The first instance in Rome of mass proscription took place in 82 BC, under the dictator Sulla who drew up a list of supporters of his populist rivals, Gaius Marius and his son who he considered enemies of the state. After the Senate refused to agree to it, he had the assembly agree to it and published the list in the Roman Forum. Any man whose name appeared on the list was ipso facto stripped of his citizenship and excluded from all protection under the law; reward money was given to those who killed proscribed men as well as informers.

Sulla used proscription to restore the depleted Roman Treasury (Aerarium), which had been drained by costly civil and foreign wars in the preceding decade, and to eliminate enemies (both real and potential) of his reformed state and constitutions; the plutocratic knights of the Ordo Equester were particularly hard-hit.

The proscription lists created by Sulla led to mass terror in Rome. Some modern historians estimate about 520 people were proscribed as opposed to the ancient estimate of 4,700 people. During this time, "the cities of Italy became theaters of execution." Citizens were terrified to find their names on the lists. Those whose names were listed were ultimately sentenced to death. The executions were brutal and consisted of beheading. Often, the heads were then displayed on spears in the Forum. The bodies of the condemned were often mutilated and dragged before being thrown into the Tiber River.
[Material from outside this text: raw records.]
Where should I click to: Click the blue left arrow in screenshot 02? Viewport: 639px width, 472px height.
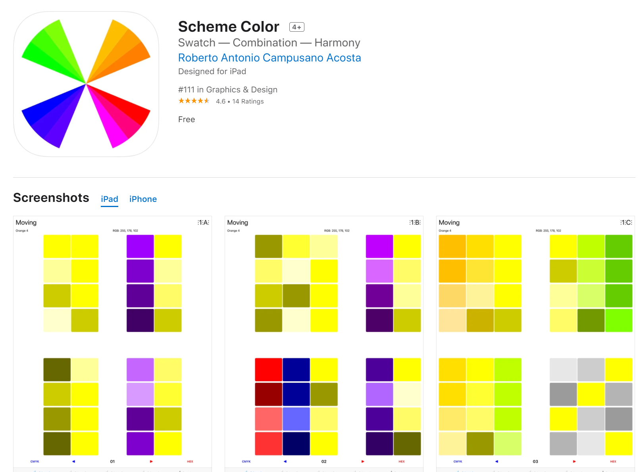point(285,461)
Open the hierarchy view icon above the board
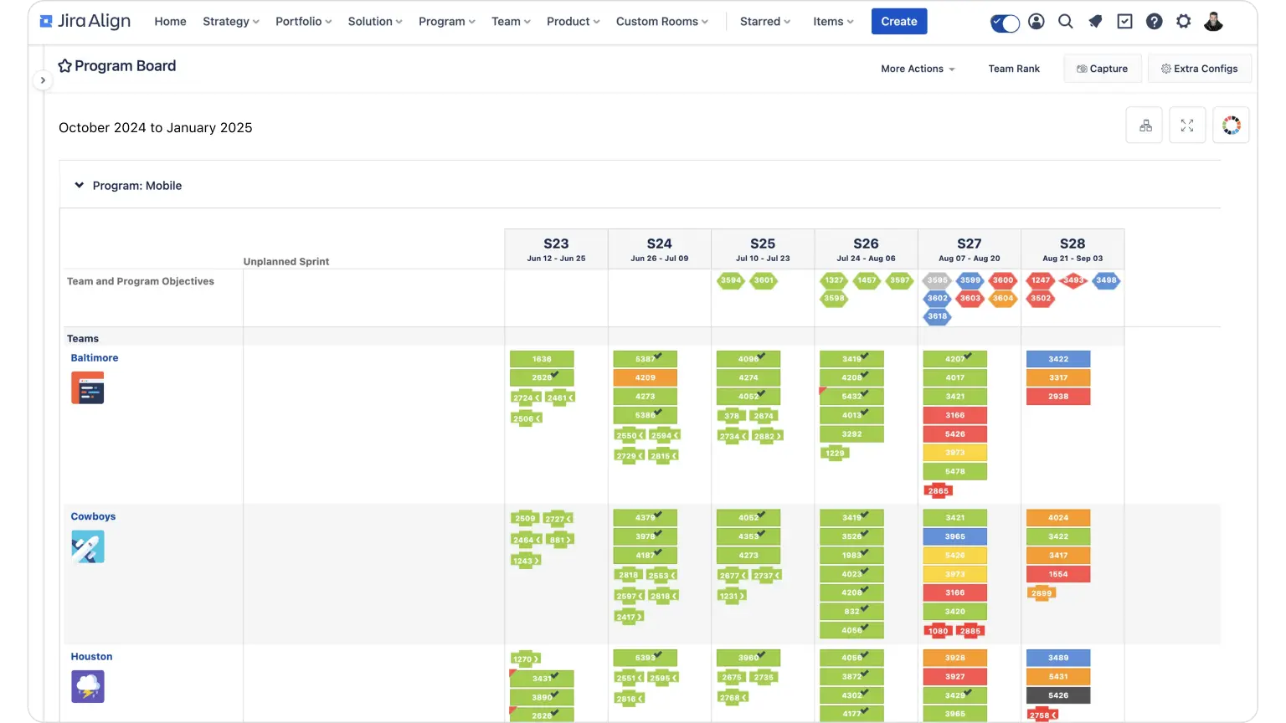This screenshot has height=723, width=1286. (1144, 124)
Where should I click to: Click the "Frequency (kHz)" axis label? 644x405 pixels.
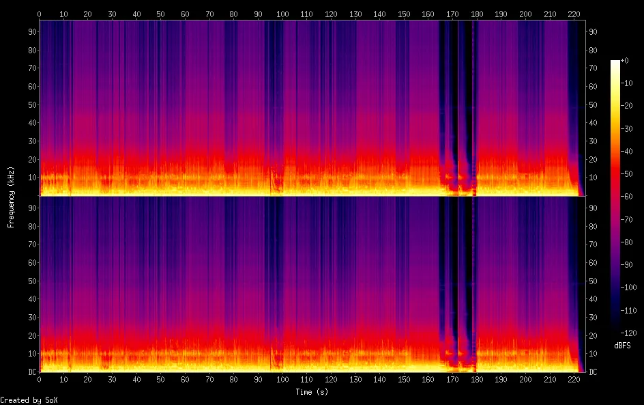[10, 196]
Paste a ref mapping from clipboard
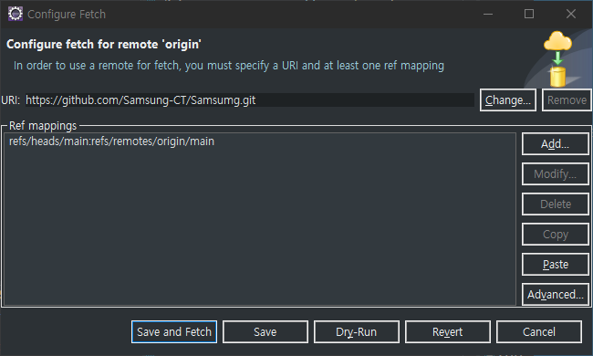 556,265
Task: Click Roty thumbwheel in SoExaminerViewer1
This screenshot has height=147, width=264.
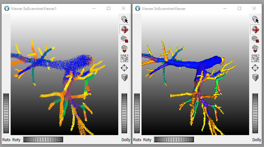Action: [x=43, y=140]
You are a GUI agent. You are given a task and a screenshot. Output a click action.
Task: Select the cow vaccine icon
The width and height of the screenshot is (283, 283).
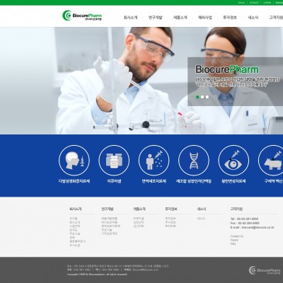(271, 161)
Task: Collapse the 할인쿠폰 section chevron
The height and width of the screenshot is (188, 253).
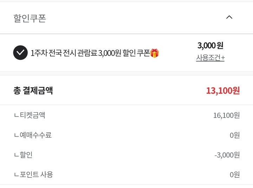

Negative consequences arose for anyone that chose to assist those on the list, despite not being listed on the proscribed lists themselves. Anyone who was found guilty of assisting the condemned was executed.

Additionally, those who were condemned lost rights even after their death, denied the right to a funeral, with their possessions were auctioned off, often to the ones who killed them, and their children not being allowed to inherit the proscribed's property. Descendants were unable to seek public office.

==Second Triumvirate==

The proscriptions of the Second Triumvirate were a series of political purges initiated in 43 BC by Octavian, Mark Antony, and Lepidus to avenge Julius Caesar’s assassination, eliminate rivals, and seize wealth during the Roman civil wars. Following their agreement, lists naming around 2,000 individuals - including senators, equestrians, and prominent republicans such as Cicero - were published, with rewards offered for killing or betraying those proscribed and confiscation of their property. While some victims were spared through personal connections, many were executed, and ancient historians later debated which triumvir bore the greatest responsibility, with sources such as Appian, Cassius Dio, Suetonius and Plutarch presenting differing interpretations of Octavian’s role and the brutal political bargaining behind the purge.